Superconducting synapse
Superconducting synapse.
Scientists have built a superconducting switch, that mimics the behaviour,
of a synapse between neurons.
This artificial synapse could help advance the development of computing systems,
that behave and learn like the human brain.
They say that neurons that fire together, wire together.
This is a nice rhyming way to say, that neurons that actively signal in a group,
tend to develop stronger connections with each other.
From an evolutionary view point, this makes sense, because it facilitates learning.
During new experiences, like learning to walk, speak a new language,
or making a mental map, neurons make new connections.
The more an activity is repeated, or the more learning involved,
the stronger these collections become.
The neurons don’t actually physically touch.
At the junction where the neurons meet there is a tiny gap called the synapse.
This tiny gap is a few nanometers.
In order for information flow from one neuron to another, neurotransmitters are released,
at the end of a long tail-like axon, of one neuron.
They flow across the gap and are picked up by receptors on the other neuron.
This in turn can trigger a electrical signal that will be transmitted along the second neuron.
If the signal from the first neuron isn’t very strong,
your second neuron won’t become activated.
Every connection is not going to be useful, and it is not in the brain’s best interest,
for every connection to be hypersensitive and easily activated.

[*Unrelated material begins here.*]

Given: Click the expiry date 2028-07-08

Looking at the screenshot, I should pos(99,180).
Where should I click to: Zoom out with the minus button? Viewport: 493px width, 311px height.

However, neurons that frequently signal together,
become much more in tune with each other,
so much so that the threshold for activation becomes lower.
With repeated interactions,
the second neuron becomes much more sensitive to signals from the first neuron.
Consequently, well used neuronal pathways, that involve such sensitive neurons,
fire much more quickly.
You become better at walking, speaking a new language, or finding your way home.
Neuron pathways are able to adapt this way, because synapses can learn.
As firing becomes more frequent,
the first neuron can increase the number of neurotransmitters it sends,
and/or the second neuron becomes more sensitive to the neurotransmitters.
This involves changes in the way certain genes are regulated in response to regular use.
Researchers are working on building computers that function much like the brain.
To do that they want to mimic the way neurons behave and respond to one another.
Adaptable connections are important for this.
The problem is, how to achieve the same kind of learning mechanism in an artificial synapse.
It needs to have a lower threshold for activation, for connections used frequently.
The challenge is how to get an artificial synapse,
to learn without the benefit of finely tuned genetic and biochemical feedback mechanisms.
To address this scientists used what is called as a Josephson junction.
Instead of two electrically active neurons meeting at a synapse,
this junction involves two superconductors separated by a insulator.
The junction they built was extremely small, only 10 micrometers in diameter.
When a sufficient current runs through the junction, it produces low voltage spikes.
This is analogous to how a sufficient electrical signal,
in the first neuron can trigger a spike of electrical activity in the second neuron.
This is a first step in mimicking a neuronal connection.
But what about the synapse learning effect?
Here is where it gets really interesting.
The researchers filled the insulating gap with magnetic nanoclusters,
to the tune of 20000 per square micrometer.
Each of these nanoclusters behave like a tiny bar magnet polarised along an axis.
Filling the gap between the two superconductors, this multitude of tiny magnets,
begin in a disordered jumble, with their magnetic spins, pointing all over the place.
When they are in this magnetically disordered state, they tend to put a damper,
on any current trying to cross the gap between the superconductor.
Consequently the amount of current needed to trigger a voltage spike is quite high.
However, in the presence of a magnetic field, repeated pulses of current will cause,
all the nanoclusters to align in the same magnetic direction.
The more aligned they become, the lower is the amount of current,
needed to trigger a voltage spike.
In other words frequent electrical activity at this junction,
leads to a more sensitive interaction between the two superconductors.
When we have a 100watt light bulb in a lamp, and turn it on for one second,
we have just used 100 joules.
A neuron is so energy efficient that it would have to fire around 10 to the power of 17 times,
to match that amount of energy use.
This is because a single synaptic event only uses around 10 femtojoules of energy.
For comparison, the amount of energy needed for the artificial synapse to function,
is always less than one attojoule.
This is about 10000 times higher than the energy used by a natural synapse.
It is still pretty impressive.
In terms of speed though, the artificial synapse wins by a long shot.
A neuronal synapse may fire a few hundred times a second.
The artificial synapse was able to fire faster, at a rate of 100 million times a per second.
This coupled with a small size, and a design enabling 3D stacking of these junctions,
suggest that a significant amount of computational complexity,
could be achieved in a very small amount of space.
This leads to a lot of interesting possibilities.